A hovercraft is perhaps the last thing you'd expect to see for sale on the lawn outside a municipal building.
But Cheektowaga Highway Superintendent Mark Wegner did just that on Tuesday when he hung a "For Sale" sign on the town's hovercraft, the same way privately-owned vehicles have been bought and sold for generations.
"We've exercised every option," said Wegner. "We tried twice to sell it on Auctions International. Back in 2014, we received an offer of $10,800, but the board voted it down."
After the amphibious craft was showcased outside the municipal garage on Union Road, Wegner said the town received several phone calls from potential buyers about the vehicle, which can travel on land, water, mud or ice.
But then the hovercraft was temporarily returned to the garage for a mechanical once-over.
The town will demonstrate the hovercraft for interested buyers at 11 a.m. July 27 at the Highway Department garage at 3145 Union Road.
The town paid $70,000 for Universal Hovercraft 19XR-IC when it purchased it new in 2011 from Universal Hovercraft, headquartered in Rockford, Ill. Earlier this year, a deal to sell the hovercraft back to the manufacturer for $20,000 ended up dead in the water, said Wegner.

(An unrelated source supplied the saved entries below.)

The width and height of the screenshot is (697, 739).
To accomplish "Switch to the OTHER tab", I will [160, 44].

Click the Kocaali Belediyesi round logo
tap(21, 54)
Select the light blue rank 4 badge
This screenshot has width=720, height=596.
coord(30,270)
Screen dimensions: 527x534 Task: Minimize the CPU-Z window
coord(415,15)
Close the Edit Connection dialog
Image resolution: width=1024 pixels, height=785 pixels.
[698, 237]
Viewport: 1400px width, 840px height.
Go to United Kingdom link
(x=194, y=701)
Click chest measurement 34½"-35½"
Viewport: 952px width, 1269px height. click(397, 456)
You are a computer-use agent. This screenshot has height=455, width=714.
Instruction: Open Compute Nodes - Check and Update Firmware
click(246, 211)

"The company was excited to get it. They had a buyer for it," said Wegner. "We've been trying to call the company numerous times. Our calls were not being returned. The deal went sour."
Councilman Jerry Kaminski went looking for the hovercraft after being tipped off about the non-sale by a concerned resident. He found the craft outside the highway garage.
"I'm beginning to wonder if we had a bona fide sale in the first place," Kaminski said on Tuesday. "At this point I don’t know. We're in to the end of July, and no one said a word. It's so confusing, nobody knows what's going on."
Not many consumers are in the market for a used amphibious craft, said an official from Auctions International, the online auction service that sells unwanted equipment for municipalities.
"It's not an everyday thing for most consumers. Usually some guy buys one who has too much money and wants something new to play with," said Richard J. Klisiewicz, general manager for Auctions International.
The town purchased the hovercraft to navigate its intricate system of creeks, but there were only two sites suitable to launch the 3,600-pound machine – in Buffalo and Ellicott creeks, said Wegner.
The craft saw 31 hours of active duty, some of it during the intial training sessions on Lake Erie and in Lawson Park, said Wegner. Despite its limited use, the craft completed at least one notable mission, said Martel.
When President Barack Obama visited the town in 2010 the Secret Service used the hovercraft to search for bombs in the drainage system below Buffalo Niagara International Airport.